Exercise text Start Marker
# Vikes sign Jared Allen!!!!!



## Ref

The MPLS Star and Tribune is reporting that the Vikes have signed Allen!!!!


----------



## Springer

Largest NFL defenseman contract ever. 6 years just under $74 million

Cost them this years 1st round and 2 third round picks and they are swapping 6th round picks.


----------



## KEN W




----------



## bandman

Nice rabbit pulled out once again Zygi Steinbrenner!!!! :bartime:


----------



## taddy1340

Good sign for the Vikes...kind of at a high cost. Too bad he can't play QB!


----------



## Shu

This is a great deal...........hope it works out for the Vikes! :beer:


----------



## jgat

Ain't no stoppin us now!!!


----------



## fylling35

I like the move. Just think of how many DEs we have drafted in the first round in the past 10 years and none of them have been that great. Hopefully the Vikes can still get some decent players with their picks....the loss of those 3 picks really tames down my urge to watch the draft on TV though.


----------



## holmsvc

I hope they got a driver for Allen. He could be suspended for a year if he gets another DUI.


----------



## KEN W

The way it looks the Vikes were probably looking at a DE with their first rounder anyway.An unproven rookie.So really they gave up two number 3's to get a proven all pro DE.

The best 2 DE in the draft would most likely have been gone and to get 1 of them by moving up would most likely have cost at least as much as they gave up.

Using the total points system for draft picks.....The Vikes number 1 plus both 3's would equal the 9th pick in the draft.Jared allen wouldn't still be there at number 9.
Exercise text End Marker
**What to do**
1. Please repeat the stretch of the Jared Allen thread from "The way it looks" through "all pro DE." word for word.
2. Turn the paragraph of the Jared Allen thread that opens with "I like the move" into a brief list that keeps its main points.
None of the lines are needed.
Collected data Start Marker
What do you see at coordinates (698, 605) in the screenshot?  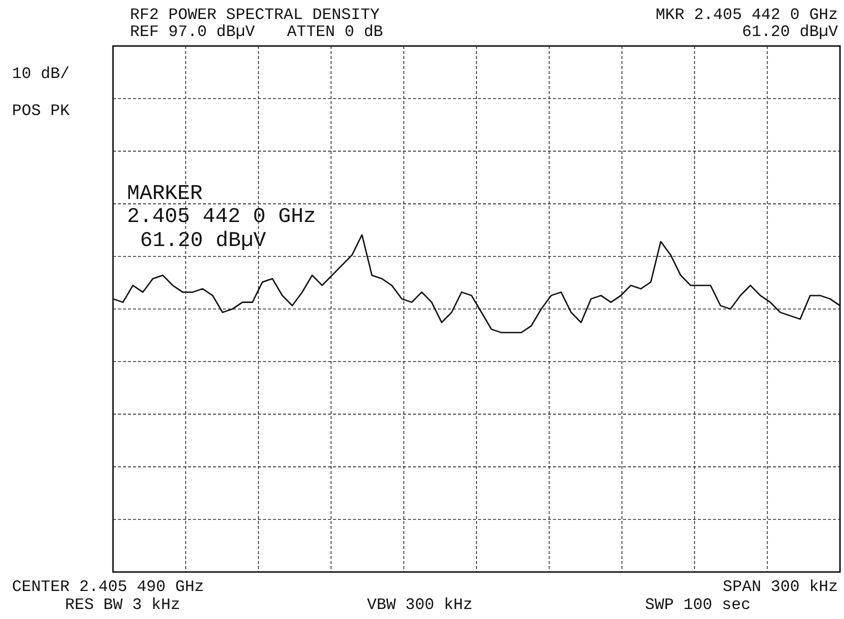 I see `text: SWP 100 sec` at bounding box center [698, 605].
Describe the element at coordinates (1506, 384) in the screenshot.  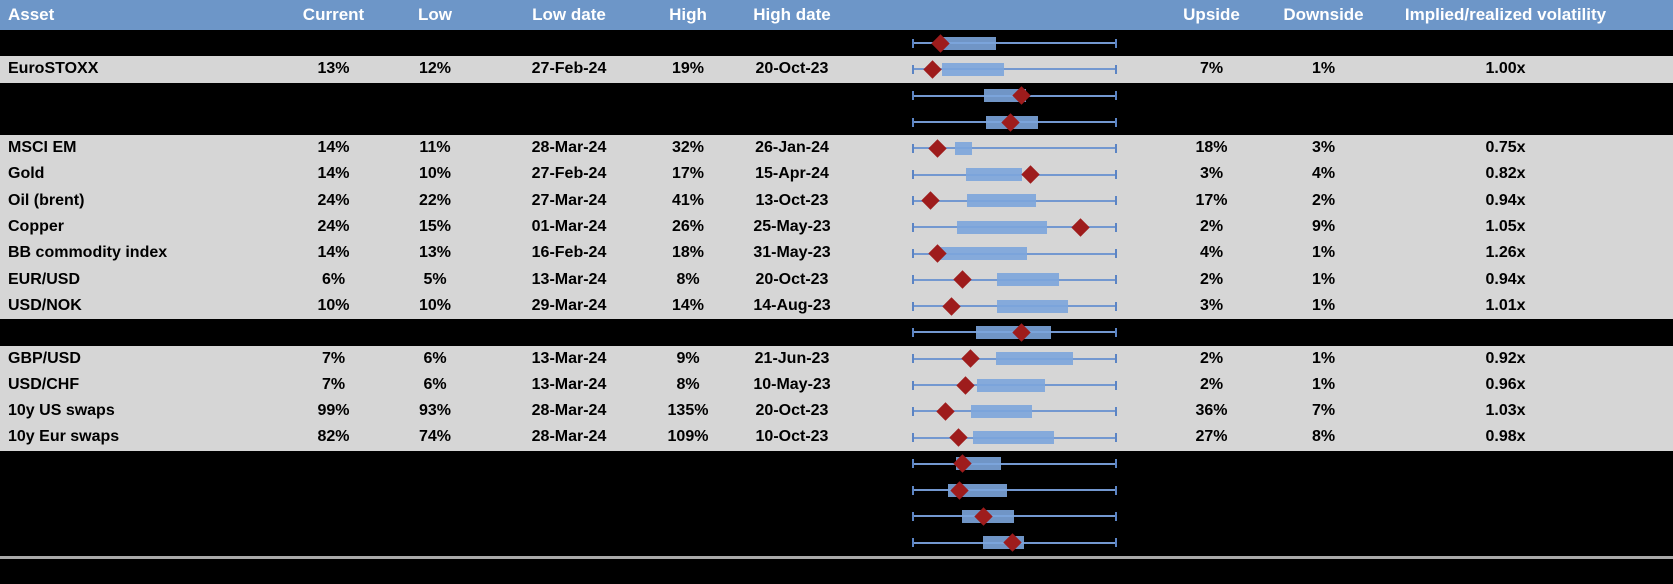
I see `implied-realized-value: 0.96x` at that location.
Collected data End Marker
**Answers for this exercise**
1.
The way it looks the Vikes were probably looking at a DE with their first rounder anyway.An unproven rookie.So really they gave up two number 3's to get a proven all pro DE.

2.
- The writer likes the move.
- None of the defensive ends drafted in the first round over the past 10 years have been that great.
- The writer hopes the Vikes can still get some decent players with their picks.
- Losing those 3 picks tames the writer's urge to watch the draft on TV.